Planetary scientists work to improve our understanding of the planets, satellites and smaller bodies in the solar system. By studying the atmospheres, surfaces and interiors of planets, researchers can get clues to the origins and mechanics of our own home planet. Examples of these studies focus on understanding the origins of planets, using radar to determine the physical characteristics of asteroids, and searching for asteroids that may pose a hazard to Earth. Research is carried out in the laboratory, from astronomical facilities throughout the world, and from spacecraft and landers.
Studies involving small planetary bodies and near earth objects involve astronomy, and geology, modeling activities. Researchers in the field conduct those activities to learn about how planets form and also to identify objects in close proximity to earth. JPL has sponsored many programs to identify small planetary bodies and to support NASA missions.

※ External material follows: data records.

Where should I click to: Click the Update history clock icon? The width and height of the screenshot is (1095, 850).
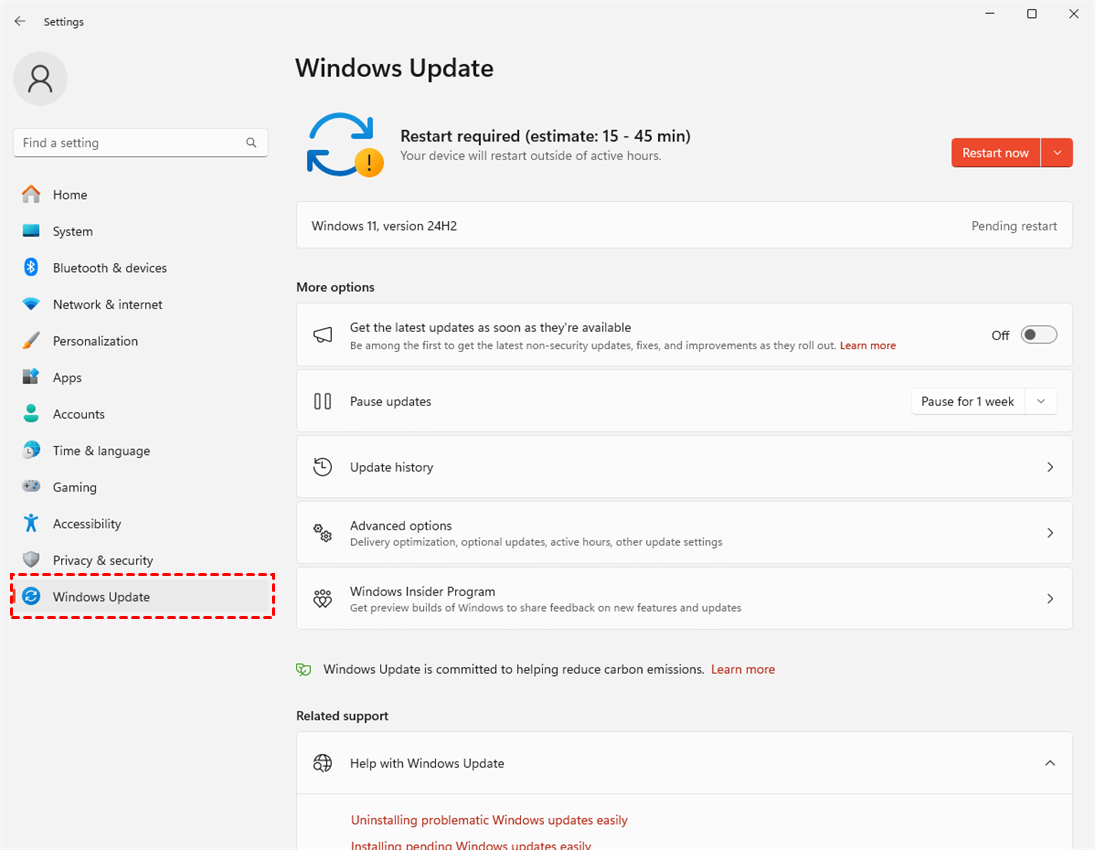coord(322,467)
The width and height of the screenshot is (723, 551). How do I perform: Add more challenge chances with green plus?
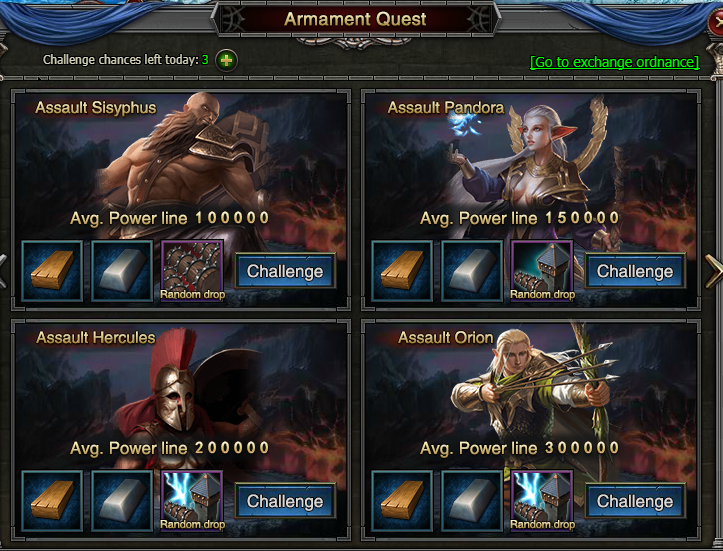click(226, 60)

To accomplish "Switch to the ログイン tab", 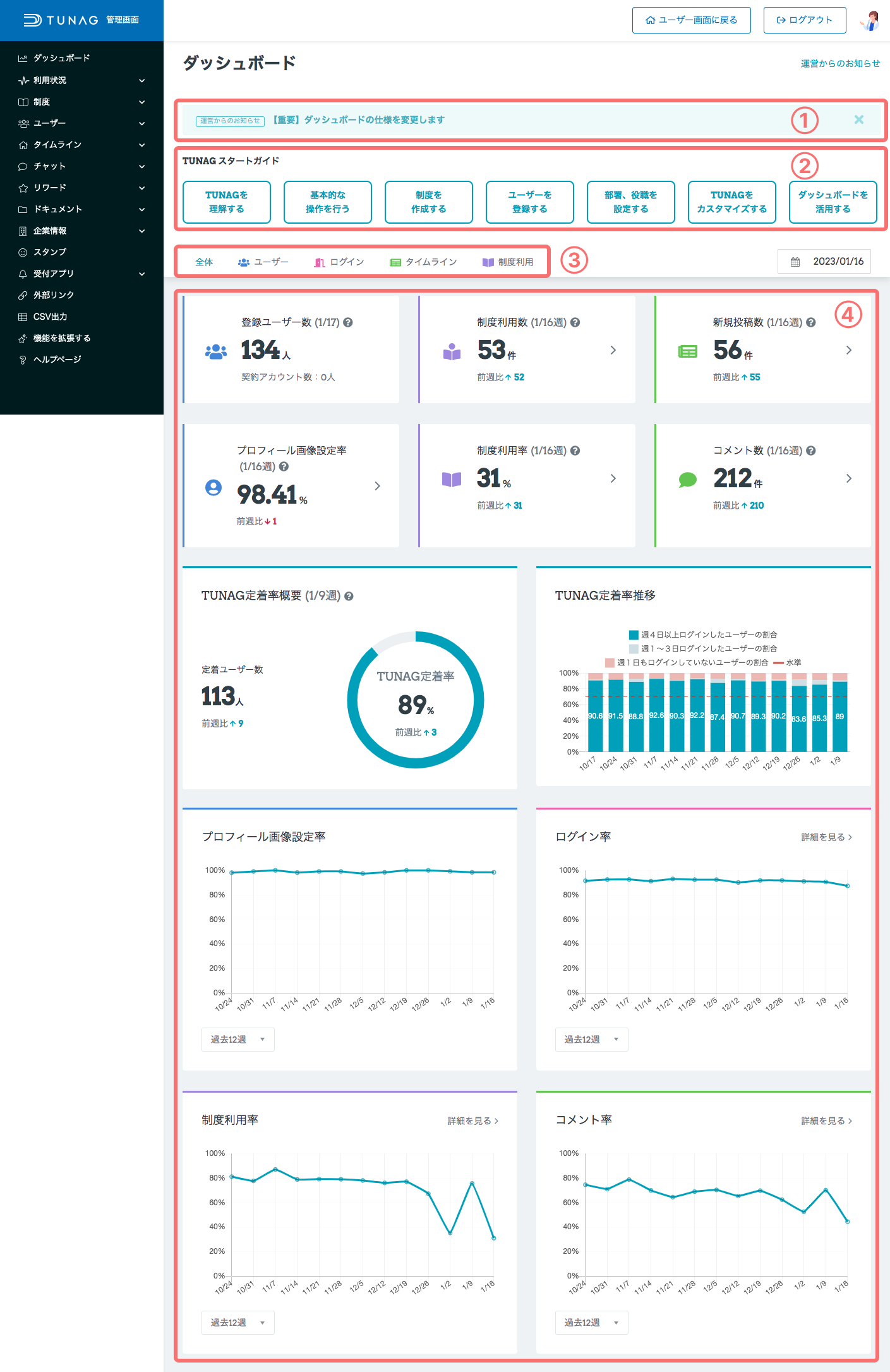I will 339,262.
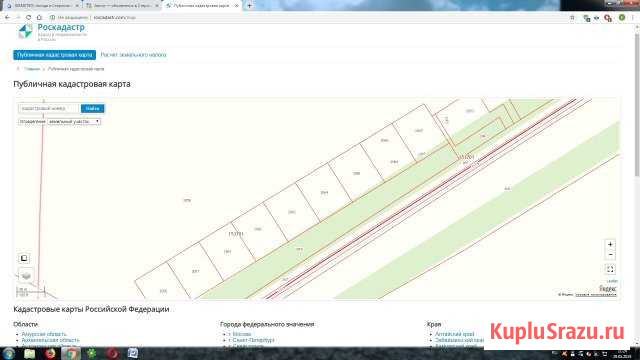The height and width of the screenshot is (360, 640).
Task: Open the map layers switcher icon
Action: point(26,276)
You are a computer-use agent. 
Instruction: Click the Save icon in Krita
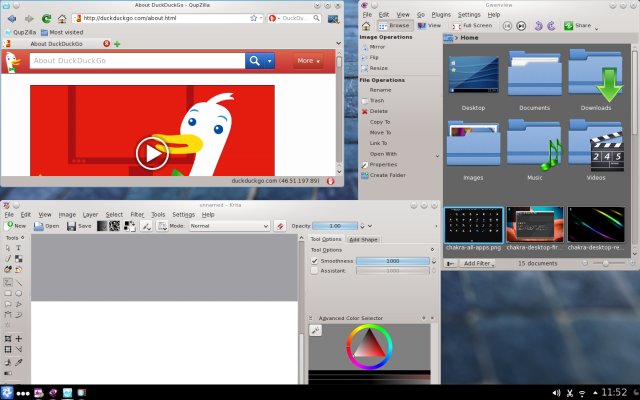[x=79, y=226]
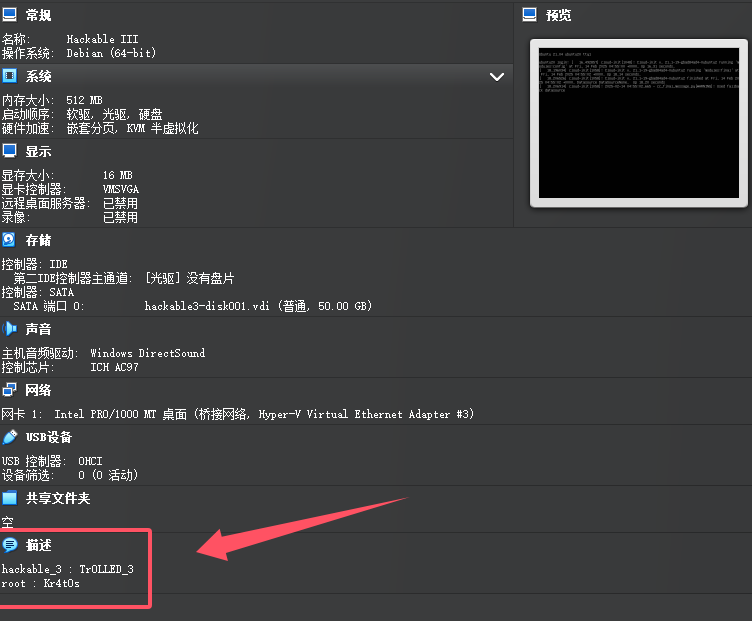Click the Audio (声音) speaker icon

9,329
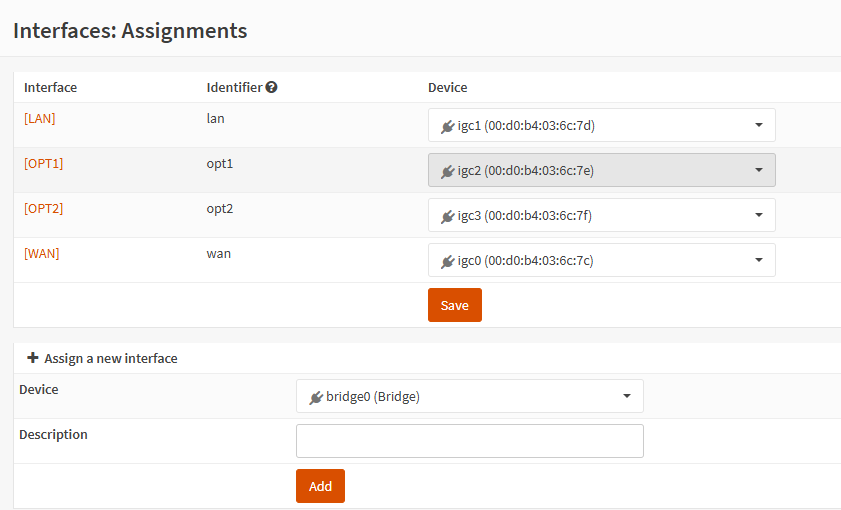Click the plus icon for new interface
Image resolution: width=841 pixels, height=510 pixels.
click(x=33, y=358)
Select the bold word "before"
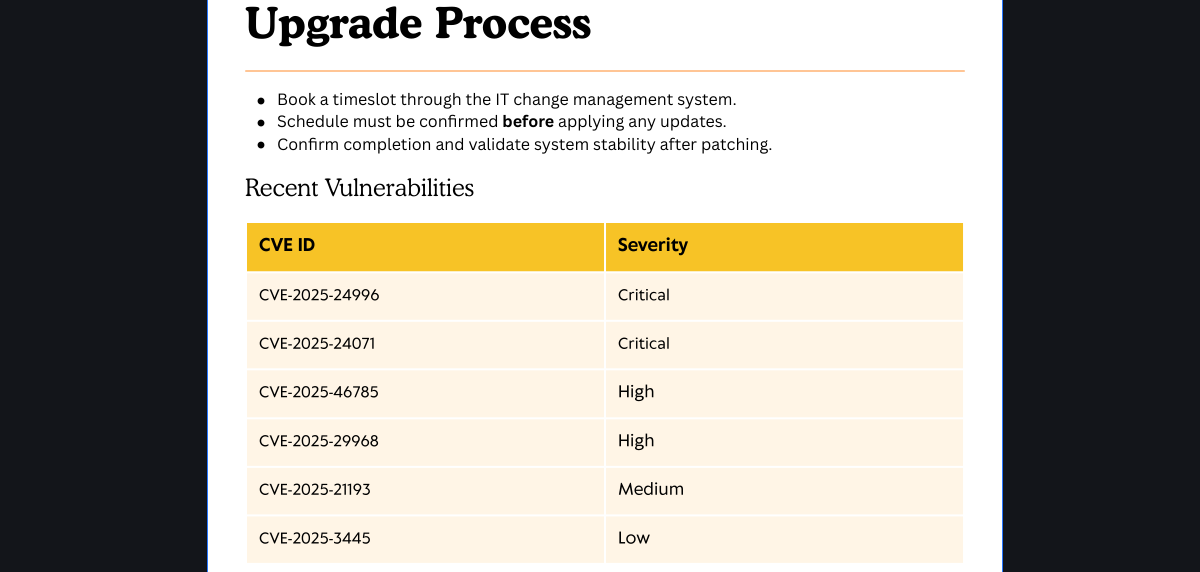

Planetary habitability is at the center of astrobiology research at JPL. Researchers conduct field and lab studies in microbiology and chemistry to help them plan for future planetary exploration missions. Recently, JPL was awarded two grants from NASA's Astrobiology Institute.
Research in planetary atmospheres comprises a quantitative study of the atmospheres of major and minor bodies in the solar system and beyond. Investigations of gases, aerosols, hazes, and clouds apply broadly to global climate on the planets, meteorology and weather prediction, planetary evolution, and astrobiology.
Planetary geology and geophysics activities focus on exploring Earth and the other planets in our solar system. Researchers are involved in volcanology, tectonics, mantle dynamics, and mineralogy. Most recently, several JPL researchers have been involved in studies that are analyzing surface data from the Mars Exploration Rovers (MER) and the Mars Science Laboratory (MSL), known as the Curiosity rover.
JPL radio science researchers participate in many NASA deep space missions. They contribute to developing engineering requirements consistent with the scientific objectives for each spacecraft and ground elements of radio science instruments; participate in instrument design and development; acquire science data; and participate in analysis and interpretation.
Researchers in this field seek to better understand the properties of the surfaces, interiors and atmospheres of the many icy bodies in the solar system, and related small bodies such as asteroids and Near Earth Objects (NEOs). These efforts involve space and ground-based observations, theoretical modeling, data analysis, and laboratory experiments.